I also think that you in practice probably would have to allow some uninterpretable components to maintain competitive performance, at least in some domains. One reason for this is of course that there simply might not be any interpretable computer program which solves the given task (*). Moreover, even if such a program does exist, it may plausibly be infeasibly difficult to find (even with the help of powerful AI systems). However, some black-box components might be acceptable (depending on how the AI is used, etc), and it seems like partial successes would be useful even if the full version of the problem isn’t solved (at least under the assumption that interpretability is useful, even if the full version of interpretability isn’t solved).

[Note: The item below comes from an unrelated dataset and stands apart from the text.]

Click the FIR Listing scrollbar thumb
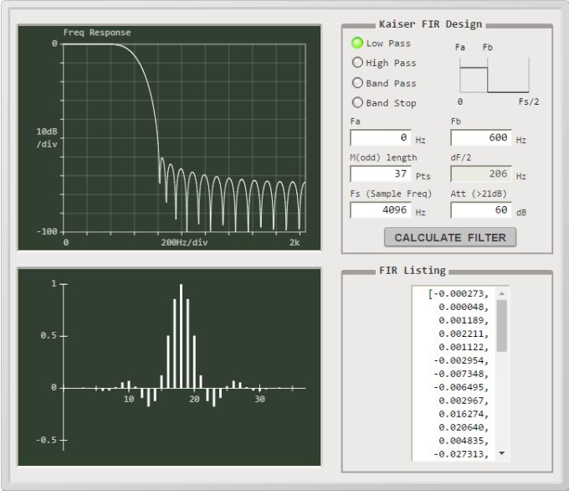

I also think there is good reason to believe that quite a lot of the cognition that humans are capable of can be carried out by interpretable programs. For example, any problem where you can “explain your thought process” or “justify your answer” is probably (mostly) in this category. I also don’t think that operations of the form “do X, because on average, this works well” necessarily are problematic, provided that “X” itself can be understood. Humans give each other advice like this all the time. For example, consider a recommendation like “when solving a maze, it’s often a good idea to start from the end”. I would say that this is interpretable, even without a deeper justification for why this is a good thing to do. At the end of the day, all knowledge must (in some way) be grounded in statistical regularities. If you ask a sequence of “why”-questions, you must eventually hit a point where you are no longer able to answer. As long as the resulting model itself can be understood and reasoned about, I think we should consider this to be a success. This also means that problems that can be solved by a large ensemble of simple heuristics arguably are fine, provided that the heuristics themselves are intelligible.
(*) It is also not fully clear to me if it even makes sense to say that a task can’t be solved by an interpretable program. On an intuitive level, this seems to make sense. However, I’m not able to map this statement onto any kind of formal claim. Would it imply that there are things which are outside the reach of science? I consider it to at least be a live possibility that anything can be made interpretable.
Yeah, I think I agree with this and in general with what you say in this paragraph. Along the lines of your footnote, I’m still not quite sure what exactly “X can be understood” must require. It seems to matter, for example, that to a human it’s understandable how the given rule/heuristic or something like the given heuristic could be useful. At least if we specifically think about AI risk, all we really need is that X is interpretable enough that we can tell that it’s not doing anything problematic (?).